一応、pipelineは、丸ごとpickleで保存することが可能。

import pickle

# 保存
with open("pipeline.pickle", mode="wb") as f:
    pickle.dump(model,f)

# 読み込み
with open("pipeline.pickle", mode="rb") as f:
    loaded_model = pickle.load(f)

# 確認（ステップと、特徴量名とその数を調べてみる）
print(loaded_model.named_steps)
print(loaded_model.feature_names_in_)
print(loaded_model.n_features_in_)
"""output
{'standard_scaler': StandardScaler(), 'regressor': Lasso()}
['CRIM' 'ZN' 'INDUS' 'CHAS' 'NOX' 'RM' 'AGE' 'DIS' 'RAD' 'TAX' 'PTRATIO'
'B' 'LSTAT']
13
"""

パイプライン処理でのグリッドサーチ

グリッドサーチ（やランダムサーチ）と組み合わせると、ハイパーパラメータに加えて、前処理と予測モデルの組み合わせ種類も含めた、中から最適な組み合わせを自動的に探索できる。
パラメータは、処理名__パラメータ名という形式で指定する。

例として、以下の組み合わせで最適化を実行してみる。

前処理：StandardScaler, MinMaxScaler, RobustScaler
予測モデル：PLS, Lasso回帰（とそれらのハイパーパラメータ）

from sklearn.preprocessing import StandardScaler
from sklearn.preprocessing import MinMaxScaler
from sklearn.preprocessing import RobustScaler

from sklearn.cross_decomposition import PLSRegression

from sklearn.model_selection import GridSearchCV

# 探索空間を定義
param_grid = [
    {
        "preprocesser": [StandardScaler(), MinMaxScaler(), RobustScaler()],   
         "regressor": [Lasso()],
        "regressor__alpha": np.logspace(-5, -1, 10),       
    },
        {
        "preprocesser": [StandardScaler(), MinMaxScaler(), RobustScaler()],   
         "regressor": [PLSRegression()],
        "regressor__n_components": [1,2,3,4,5],       
    }]

# 仮でpipelineインスタンスを作成しておく
pipeline = Pipeline(steps=[("preprocesser",StandardScaler()),
                          ("regressor",Lasso())])

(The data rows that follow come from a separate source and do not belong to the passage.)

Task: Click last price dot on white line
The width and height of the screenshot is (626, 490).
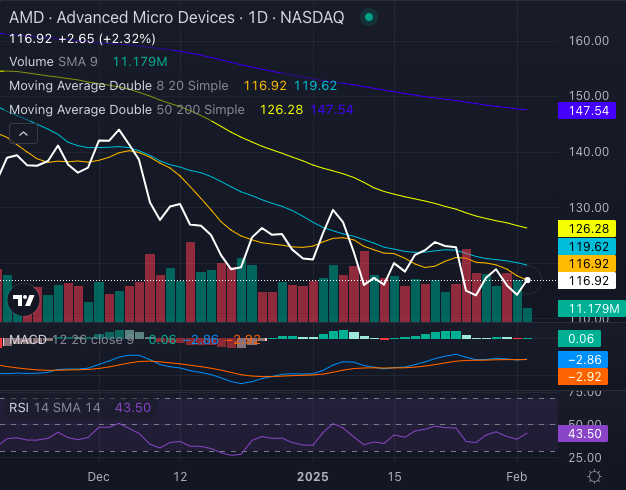Action: click(x=527, y=281)
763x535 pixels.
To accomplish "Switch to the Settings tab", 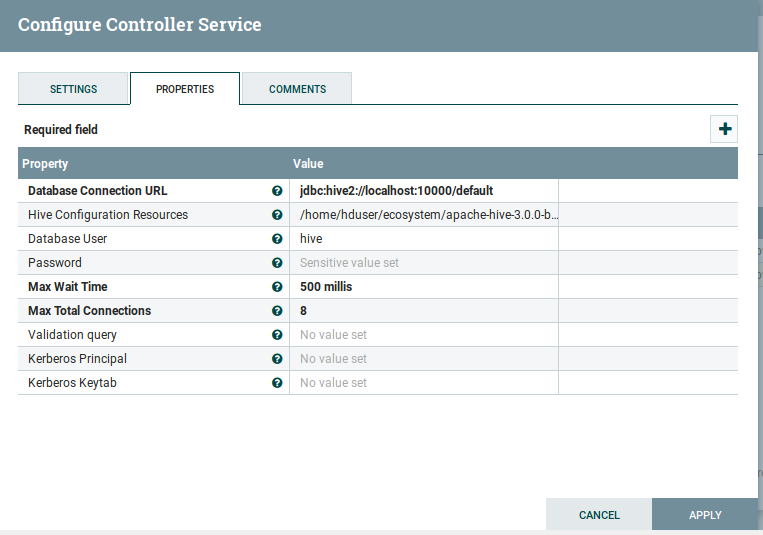I will pyautogui.click(x=73, y=89).
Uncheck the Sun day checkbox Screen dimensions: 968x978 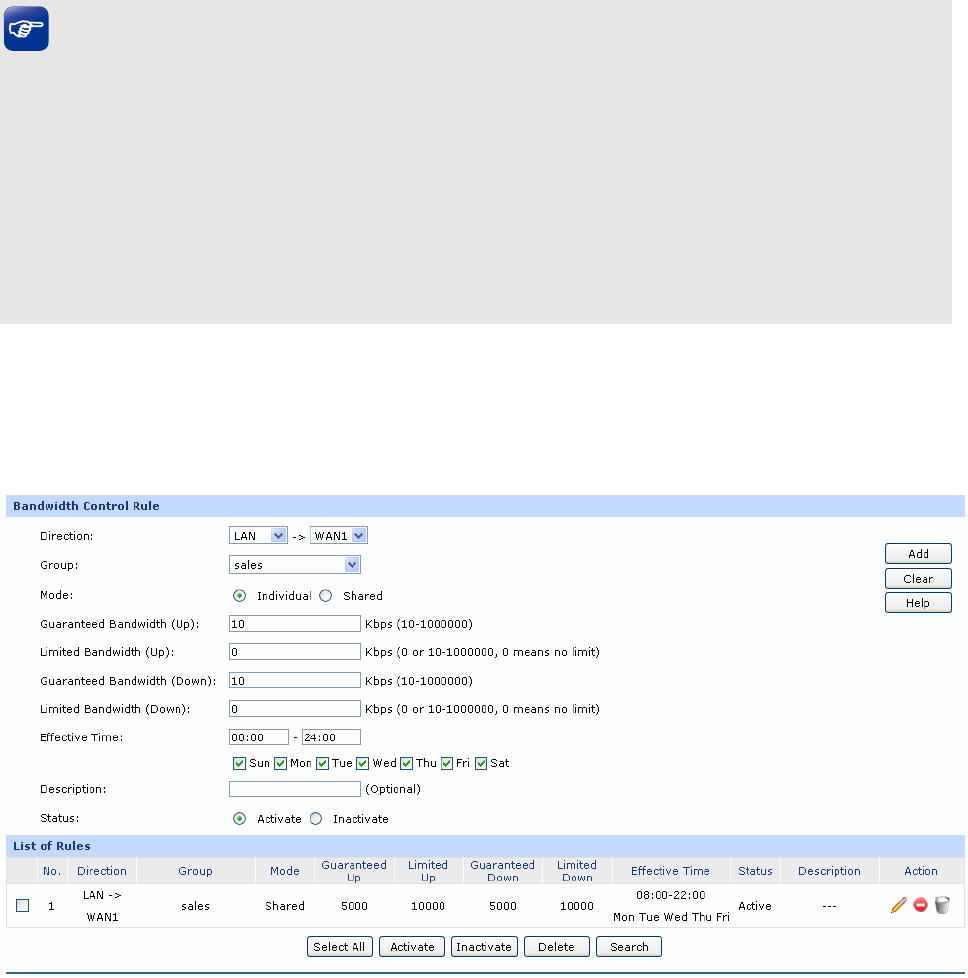239,763
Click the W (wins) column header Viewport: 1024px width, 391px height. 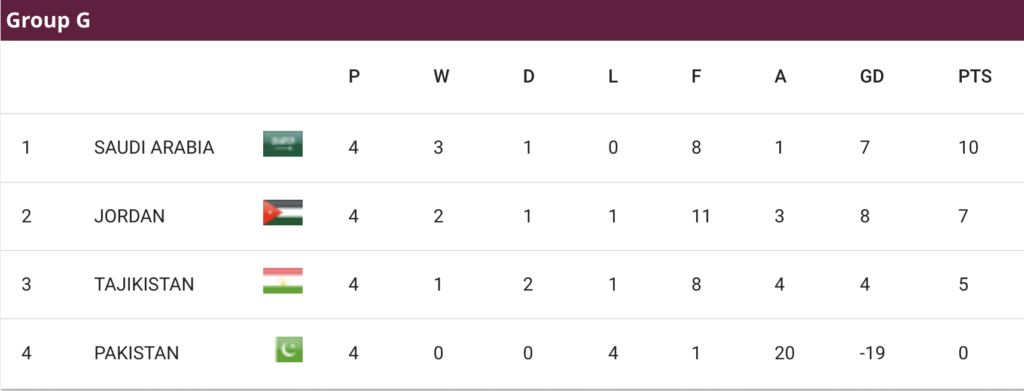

grid_search = GridSearchCV(pipeline, param_grid, cv=5, verbose=1,n_jobs=-1)

# 探索
grid_search.fit(train_X,train_y)

# 最もスコアの良かった組み合わせ
print(grid_search.best_params_)
"""ouput
{'preprocesser': MinMaxScaler(), 'regressor': Lasso(alpha=0.012915496650148827), 'regressor__alpha': 0.012915496650148827}
"""